The medical records of 90 DFSP patients who received WLE at our hospital between June 1992 and January 2015 were retrospectively reviewed. WLE was conducted including a 3 cm (range, 1 to 5 cm) safety margin according to tumor size, location, and recurrence status. Clinical and tumor characteristics and surgical methods were evaluated for risk factor analysis and local recurrence-free survival.
DFSP occurred most often in patients in their 30s (30%) and on the trunk (51.1%). Five patients (5.5%) experienced local recurrence during the 43.4-month follow-up period. Recurrence was found at a mean of 10.8 months after WLE. Although no factors were significantly associated with recurrence, recurrences were more frequent in head and neck. Recurrence-free survival was 87% in 6 years and 77% in 7 years.

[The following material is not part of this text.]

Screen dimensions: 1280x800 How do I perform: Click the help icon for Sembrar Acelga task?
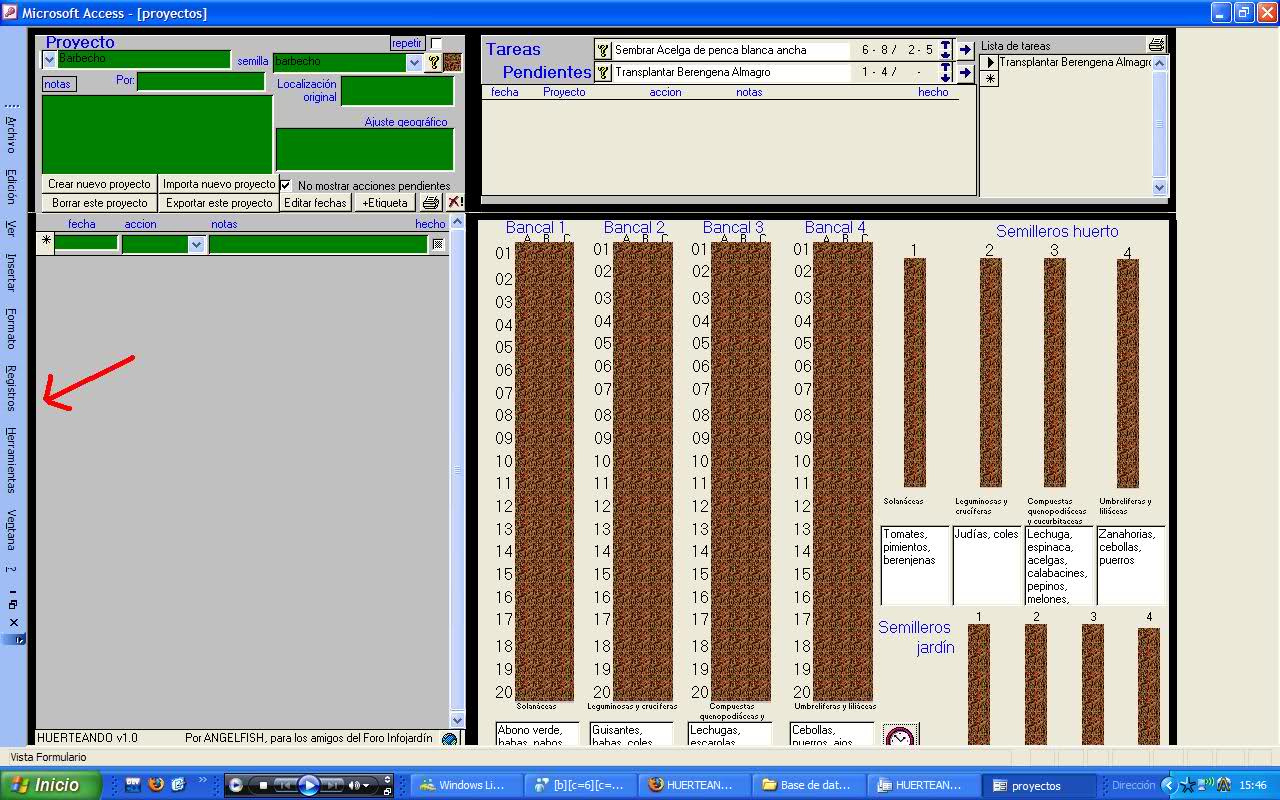(x=602, y=50)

WLE with adequate lateral and deep margins can effectively control local recurrence rate and is a simple and effective method to treat DFSP.
隆突性皮肤纤维肉瘤(DFSP)是一种罕见的起源于成纤维细胞的低度恶性肉瘤,往往呈指状延伸至肉眼可见的肿瘤边缘之外。因此,切除不彻底及随后的复发很常见。本研究旨在确定广泛局部切除(WLE)控制DFSP局部复发的疗效。
回顾性分析1992年6月至2015年1月在我院接受WLE的90例DFSP患者的病历。根据肿瘤大小、位置和复发情况,进行WLE时包括3厘米(范围1至5厘米)的安全切缘。评估临床和肿瘤特征及手术方法以进行危险因素分析和局部无复发生存率分析。
DFSP最常发生于30多岁的患者(30%),且多见于躯干(51.1%)。在43.4个月的随访期内,5例患者(5.5%)出现局部复发。复发平均发生在WLE后10.8个月。虽然没有因素与复发显著相关,但头颈部复发更频繁。6年无复发生存率为87%,7年为77%。
具有足够侧向和深部切缘的WLE可有效控制局部复发率,是治疗DFSP的一种简单有效的方法。